Find the timeframe options below the chart
If, for example, you picked 180 days, the 180 daily returns prior to the point/date on the chart were considered when determining the correlation coefficient returned for the two data series at that point/date on the chart. In other words, the number you see for today refers to a sample of the previous 180 days.
Keep in mind that if you "exclude gaps" in the data set (see below), then the number of days selected will reflect only the number of days for which there are observations.
On occasion, you may want to compare a continuous data series with one with gaps (such as when you compare cryptoasset returns with a traditional index like S&P500 that has no values on the weekends or holidays). The tool gives you two options for handling this:
- Linearly interpolate the data to derive a value for the data gap prior to calculating the returns
- Exclude the observations on the dates where one data series has a gap, but the other doesn't prior to calculating the returns (note: this results in fewer observations for the non-gapped series)
The tool will default to "excluding" data where gaps are identified. You can adjust this setting from the settings menu on the right toolbar.
Click on the "gear" to find the settings for Data Gaps
Let’s say you a Pearson correlation of the logarithmic returns for the previous 180 days. This number means “in the 180 days leading up to the point on the chart you’re looking at, the two assets that you have selected had co-movement in their daily returns of a magnitude corresponding to x.” If x is 1, their daily returns were perfectly positively correlated in the 180-day period leading up to the date where you observe the coefficient of 1. If x is 0.3, their returns moved together more often than not, but they weren’t particularly closely linked.
Attempting to predict the future by looking at historical returns is always somewhat fraught. There’s no guarantee that a historical correlation will persist into the future. Because of this, we recommend looking for useful correlations over longer periods.
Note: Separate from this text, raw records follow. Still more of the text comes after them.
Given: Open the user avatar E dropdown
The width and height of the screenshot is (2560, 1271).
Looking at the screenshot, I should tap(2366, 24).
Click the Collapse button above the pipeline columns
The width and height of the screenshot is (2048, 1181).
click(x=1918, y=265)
Things that should grab your attention:
- 1.Very positive correlations between two assets, especially over longer periods of time. Consistently high correlations deserve investigation.
- 2.Persistent negative correlations of any sort are tremendously interesting, albeit rare. The strength of the signal increases with the quantity of historical evidence.
Be aware that different market phases exist. Longstanding correlations can break down during certain market conditions.
Try to discern when your correlation analysis holds little explanatory power. Avoid mistaking noise for signal. And use this tool with caution.
It’s also worth reading more about the statistical underpinnings of correlation measures.